PROBLEMS:
1 - In the scraping notebook, which label does LIKERT_MAP give the value 3?
2 - Say whether each statement agrees with the scraping notebook. Answer yes or no, and quote the deciding words. (a) MAX_RETRIES is set to 5. (b) The HTML cache directory sits inside the output directory. (c) The Accept-Language header lists English first.
3 - Continue the scraping notebook's code from where it stops, inside the normalize_label function.

## Imports

In [1]:
import re
import json
import time
import hashlib
from pathlib import Path
from typing import Dict, List, Optional, Tuple

import requests
import pandas as pd
from bs4 import BeautifulSoup
from tqdm.auto import tqdm

## Setup

In [2]:
OUT_DIR = Path("data")
CACHE_DIR = OUT_DIR / "html_cache"
OUT_DIR.mkdir(parents=True, exist_ok=True)
CACHE_DIR.mkdir(parents=True, exist_ok=True)

HEADERS = {
    "User-Agent": "Mozilla/5.0 (compatible; student-research; +https://example.com)",
    "Accept-Language": "ro-RO,ro;q=0.9,en-US;q=0.8,en;q=0.7",
}

REQUEST_TIMEOUT = 30
SLEEP_SECONDS = 1.0
MAX_RETRIES = 4

SEED_LISTING_URLS = [
    "https://www.factual.ro/declaratii/",
    "https://www.factual.ro/toate-declaratiile/",
    "https://www.factual.ro/dezinformari-retele-sociale/",
    "https://www.factual.ro/dezinformari-rs/",
]

## Label Normalization

In [3]:
CANONICAL_LABELS = [
    "ADEVĂRAT",
    "PARȚIAL ADEVĂRAT",
    "TRUNCHIAT",
    "S-A RĂZGÂNDIT",
    "IMPOSIBIL DE VERIFICAT",
    "FALS",
]

LIKERT_MAP = {
    "FALS": 0,
    "IMPOSIBIL DE VERIFICAT": 1,
    "S-A RĂZGÂNDIT": 2,
    "TRUNCHIAT": 3,
    "PARȚIAL ADEVĂRAT": 4,
    "ADEVĂRAT": 5,
}

def normalize_label(label: str) -> Optional[str]:
    if not label:
        return None
    s = label.strip().upper()

DATA:
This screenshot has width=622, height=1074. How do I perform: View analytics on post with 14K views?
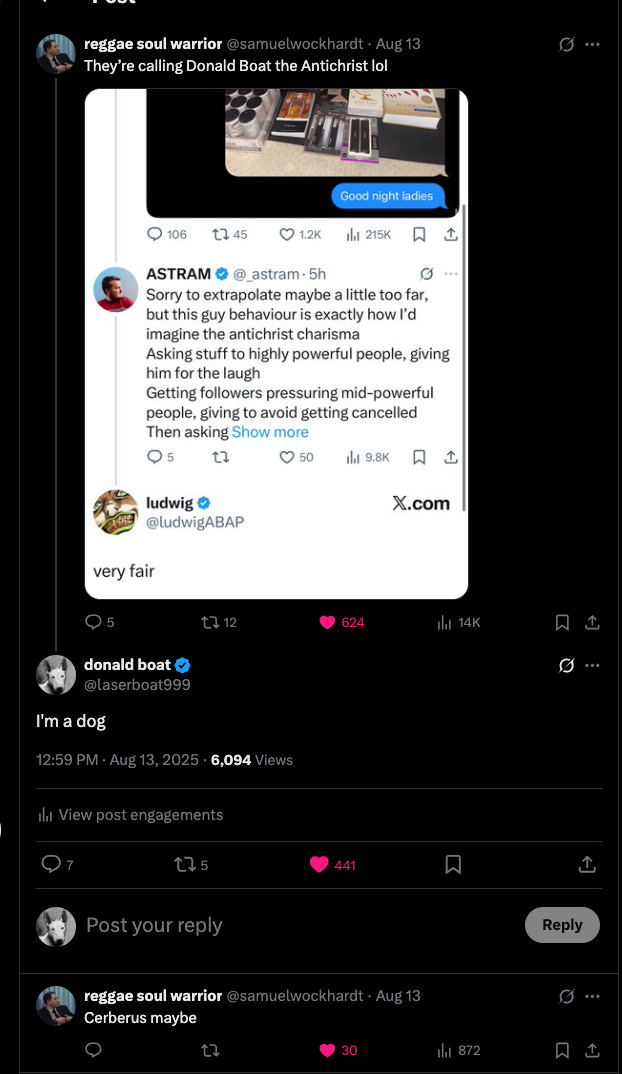click(445, 622)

EXERCISE ANSWERS:
1 - TRUNCHIAT

2 -
(a) No: "MAX_RETRIES = 4"
(b) Yes: "CACHE_DIR = OUT_DIR / "html_cache""
(c) No: "ro-RO,ro;q=0.9,en-US;q=0.8,en;q=0.7"

3 -
    s = s.replace("S-A RAZGANDIT", "S-A RĂZGÂNDIT").replace("S-A RĂZGANDIT", "S-A RĂZGÂNDIT")
    s = re.sub(r"\s+", " ", s)
    if s in CANONICAL_LABELS:
        return s
    s_ascii = (s.replace("Ă","A").replace("Â","A").replace("Î","I").replace("Ș","S").replace("Ş","S").replace("Ț","T").replace("Ţ","T"))
    for c in CANONICAL_LABELS:
        c_ascii = (c.replace("Ă","A").replace("Â","A").replace("Î","I").replace("Ș","S").replace("Ş","S").replace("Ț","T").replace("Ţ","T"))
        if s_ascii == c_ascii:
            return c
    return None

def split_title_into_label_and_claim(title: str) -> Tuple[Optional[str], str]:
    if not title:
        return None, ""
    t = " ".join(title.split())
    if "|" in t:
        left, right = [x.strip() for x in t.split("|", 1)]
        return normalize_label(left), right
    return None, t

## Utils

In [4]:
def sha1(s: str) -> str:
    return hashlib.sha1(s.encode("utf-8")).hexdigest()

def cache_path_for_url(url: str) -> Path:
    return CACHE_DIR / f"{sha1(url)}.html"

def fetch_html(url: str, force: bool = False) -> str:
    cpath = cache_path_for_url(url)
    if cpath.exists() and not force:
        return cpath.read_text(encoding="utf-8", errors="ignore")

    last_err = None
    for attempt in range(1, MAX_RETRIES + 1):
        try:
            resp = requests.get(url, headers=HEADERS, timeout=REQUEST_TIMEOUT)
            resp.raise_for_status()
            html = resp.text
            cpath.write_text(html, encoding="utf-8")
            time.sleep(SLEEP_SECONDS)
            return html
        except Exception as e:
            last_err = e
            time.sleep(min(10, 2 ** (attempt - 1)))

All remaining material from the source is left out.